- **Required action**: In the entries that follow, find the line containing "Vietnamese (992, 1255)"; from there, copy every line exactly through the line containing "Refund and Returns Policy (138, 2197)".

- **Records contained in a dataset**:
----

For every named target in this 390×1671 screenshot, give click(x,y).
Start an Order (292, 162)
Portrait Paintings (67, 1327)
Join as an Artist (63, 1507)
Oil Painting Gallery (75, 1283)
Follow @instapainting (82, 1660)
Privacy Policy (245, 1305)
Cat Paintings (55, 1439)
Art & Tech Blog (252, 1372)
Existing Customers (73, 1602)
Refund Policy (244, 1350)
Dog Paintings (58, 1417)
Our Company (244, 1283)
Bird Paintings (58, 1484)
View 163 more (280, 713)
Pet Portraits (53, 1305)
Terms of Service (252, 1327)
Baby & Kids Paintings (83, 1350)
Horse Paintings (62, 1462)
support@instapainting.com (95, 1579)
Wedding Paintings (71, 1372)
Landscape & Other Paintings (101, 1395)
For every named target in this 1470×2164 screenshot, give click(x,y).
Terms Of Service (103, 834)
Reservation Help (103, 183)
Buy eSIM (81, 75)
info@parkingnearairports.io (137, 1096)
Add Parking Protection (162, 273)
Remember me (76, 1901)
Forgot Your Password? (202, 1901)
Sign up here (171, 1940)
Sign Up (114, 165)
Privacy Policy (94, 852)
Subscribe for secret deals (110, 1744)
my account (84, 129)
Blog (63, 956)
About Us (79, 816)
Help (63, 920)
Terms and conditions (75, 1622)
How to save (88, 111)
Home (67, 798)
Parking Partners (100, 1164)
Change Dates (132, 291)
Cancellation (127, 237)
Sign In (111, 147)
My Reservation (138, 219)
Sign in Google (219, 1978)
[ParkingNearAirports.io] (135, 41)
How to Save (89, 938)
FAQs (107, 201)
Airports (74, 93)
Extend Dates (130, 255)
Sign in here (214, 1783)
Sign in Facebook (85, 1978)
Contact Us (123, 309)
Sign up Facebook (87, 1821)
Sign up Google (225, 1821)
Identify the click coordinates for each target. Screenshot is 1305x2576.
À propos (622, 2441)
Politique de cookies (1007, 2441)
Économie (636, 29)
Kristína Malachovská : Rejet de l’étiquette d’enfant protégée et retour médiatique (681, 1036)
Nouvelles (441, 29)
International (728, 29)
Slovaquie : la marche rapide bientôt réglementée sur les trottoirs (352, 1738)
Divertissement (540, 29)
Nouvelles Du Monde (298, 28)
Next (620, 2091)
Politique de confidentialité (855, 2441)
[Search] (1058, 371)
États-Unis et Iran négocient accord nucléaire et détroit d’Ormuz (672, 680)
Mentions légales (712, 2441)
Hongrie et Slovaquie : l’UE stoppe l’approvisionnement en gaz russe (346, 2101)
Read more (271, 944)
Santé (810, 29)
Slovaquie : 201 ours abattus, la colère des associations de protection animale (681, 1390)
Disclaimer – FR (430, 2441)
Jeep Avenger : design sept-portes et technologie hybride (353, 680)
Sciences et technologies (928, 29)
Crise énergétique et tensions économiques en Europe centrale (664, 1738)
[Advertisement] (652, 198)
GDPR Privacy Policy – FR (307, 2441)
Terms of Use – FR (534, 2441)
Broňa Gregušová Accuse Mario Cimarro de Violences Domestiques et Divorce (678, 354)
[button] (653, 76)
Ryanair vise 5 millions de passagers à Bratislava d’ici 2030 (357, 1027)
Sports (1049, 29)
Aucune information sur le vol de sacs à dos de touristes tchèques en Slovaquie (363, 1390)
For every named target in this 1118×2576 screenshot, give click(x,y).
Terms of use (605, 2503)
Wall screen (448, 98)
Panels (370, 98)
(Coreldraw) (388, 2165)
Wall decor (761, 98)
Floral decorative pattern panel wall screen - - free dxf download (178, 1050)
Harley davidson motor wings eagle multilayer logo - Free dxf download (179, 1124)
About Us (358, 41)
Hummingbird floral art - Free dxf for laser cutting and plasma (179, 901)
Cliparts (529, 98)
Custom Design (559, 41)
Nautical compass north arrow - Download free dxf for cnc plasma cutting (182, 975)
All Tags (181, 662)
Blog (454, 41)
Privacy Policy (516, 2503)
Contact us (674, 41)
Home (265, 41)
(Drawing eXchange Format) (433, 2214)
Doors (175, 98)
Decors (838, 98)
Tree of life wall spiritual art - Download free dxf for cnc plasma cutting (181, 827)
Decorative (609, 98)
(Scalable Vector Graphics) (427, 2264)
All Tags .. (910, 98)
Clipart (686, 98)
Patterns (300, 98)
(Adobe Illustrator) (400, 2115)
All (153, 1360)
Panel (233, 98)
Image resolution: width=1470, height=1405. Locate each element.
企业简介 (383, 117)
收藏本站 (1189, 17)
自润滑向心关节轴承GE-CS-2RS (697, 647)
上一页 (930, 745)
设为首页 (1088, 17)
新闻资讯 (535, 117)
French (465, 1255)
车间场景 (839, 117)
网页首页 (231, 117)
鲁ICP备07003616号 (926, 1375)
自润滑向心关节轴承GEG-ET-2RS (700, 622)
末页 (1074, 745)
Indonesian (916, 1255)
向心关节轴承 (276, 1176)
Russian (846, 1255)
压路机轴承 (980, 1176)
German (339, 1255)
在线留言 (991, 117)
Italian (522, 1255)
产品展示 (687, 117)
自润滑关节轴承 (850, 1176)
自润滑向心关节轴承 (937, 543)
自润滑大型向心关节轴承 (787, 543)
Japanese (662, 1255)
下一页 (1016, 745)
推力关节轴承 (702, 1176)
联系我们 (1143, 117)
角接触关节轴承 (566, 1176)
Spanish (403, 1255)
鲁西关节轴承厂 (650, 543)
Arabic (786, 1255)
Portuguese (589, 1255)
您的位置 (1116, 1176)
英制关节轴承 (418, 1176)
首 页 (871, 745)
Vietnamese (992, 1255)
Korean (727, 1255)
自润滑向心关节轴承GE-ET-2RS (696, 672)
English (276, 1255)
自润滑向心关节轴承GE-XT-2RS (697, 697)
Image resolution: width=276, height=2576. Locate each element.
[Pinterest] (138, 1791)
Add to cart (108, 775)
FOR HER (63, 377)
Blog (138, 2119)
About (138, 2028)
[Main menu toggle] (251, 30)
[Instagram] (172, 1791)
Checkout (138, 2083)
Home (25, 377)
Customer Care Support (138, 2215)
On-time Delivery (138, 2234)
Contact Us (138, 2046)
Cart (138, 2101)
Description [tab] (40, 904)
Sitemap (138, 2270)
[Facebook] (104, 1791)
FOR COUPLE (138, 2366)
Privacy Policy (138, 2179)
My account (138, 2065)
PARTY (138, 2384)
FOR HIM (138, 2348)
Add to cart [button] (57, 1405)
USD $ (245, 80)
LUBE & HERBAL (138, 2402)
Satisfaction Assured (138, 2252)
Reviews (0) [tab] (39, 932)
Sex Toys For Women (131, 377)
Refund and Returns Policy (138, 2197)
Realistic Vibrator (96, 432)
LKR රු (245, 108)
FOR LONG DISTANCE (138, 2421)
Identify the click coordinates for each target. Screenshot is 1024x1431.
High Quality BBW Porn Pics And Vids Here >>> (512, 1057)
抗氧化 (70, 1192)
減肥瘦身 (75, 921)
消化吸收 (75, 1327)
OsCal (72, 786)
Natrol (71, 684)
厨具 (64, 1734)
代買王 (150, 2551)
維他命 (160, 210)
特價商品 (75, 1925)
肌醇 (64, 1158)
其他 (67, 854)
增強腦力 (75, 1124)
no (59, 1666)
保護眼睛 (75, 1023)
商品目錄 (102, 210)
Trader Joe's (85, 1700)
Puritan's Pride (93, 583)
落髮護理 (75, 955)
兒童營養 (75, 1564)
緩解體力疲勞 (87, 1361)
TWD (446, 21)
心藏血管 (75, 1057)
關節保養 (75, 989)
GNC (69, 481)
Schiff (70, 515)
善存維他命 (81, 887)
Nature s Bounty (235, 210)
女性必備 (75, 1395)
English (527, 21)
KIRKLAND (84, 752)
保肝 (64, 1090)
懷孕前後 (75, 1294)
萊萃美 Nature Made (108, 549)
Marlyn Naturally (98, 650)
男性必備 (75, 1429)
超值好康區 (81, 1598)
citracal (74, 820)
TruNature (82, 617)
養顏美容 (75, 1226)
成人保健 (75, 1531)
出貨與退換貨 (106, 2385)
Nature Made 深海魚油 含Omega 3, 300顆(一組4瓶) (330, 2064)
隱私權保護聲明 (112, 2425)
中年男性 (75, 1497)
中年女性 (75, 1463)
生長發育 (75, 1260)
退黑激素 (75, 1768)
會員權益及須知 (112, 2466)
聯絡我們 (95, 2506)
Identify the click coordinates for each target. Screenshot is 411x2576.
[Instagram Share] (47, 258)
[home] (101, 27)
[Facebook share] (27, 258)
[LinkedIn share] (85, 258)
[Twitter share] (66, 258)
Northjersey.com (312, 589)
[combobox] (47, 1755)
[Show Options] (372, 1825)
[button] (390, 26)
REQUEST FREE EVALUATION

----

- **Task answer**:
Vietnamese (992, 1255)
Korean (727, 1255)
自润滑向心关节轴承GE-ET-2RS (696, 672)
English (276, 1255)
自润滑向心关节轴承GE-XT-2RS (697, 697)
Image resolution: width=276, height=2576. Locate each element.
[Pinterest] (138, 1791)
Add to cart (108, 775)
FOR HER (63, 377)
Blog (138, 2119)
About (138, 2028)
[Main menu toggle] (251, 30)
[Instagram] (172, 1791)
Checkout (138, 2083)
Home (25, 377)
Customer Care Support (138, 2215)
On-time Delivery (138, 2234)
Contact Us (138, 2046)
Cart (138, 2101)
Description [tab] (40, 904)
Sitemap (138, 2270)
[Facebook] (104, 1791)
FOR COUPLE (138, 2366)
Privacy Policy (138, 2179)
My account (138, 2065)
PARTY (138, 2384)
FOR HIM (138, 2348)
Add to cart [button] (57, 1405)
USD $ (245, 80)
LUBE & HERBAL (138, 2402)
Satisfaction Assured (138, 2252)
Reviews (0) [tab] (39, 932)
Sex Toys For Women (131, 377)
Refund and Returns Policy (138, 2197)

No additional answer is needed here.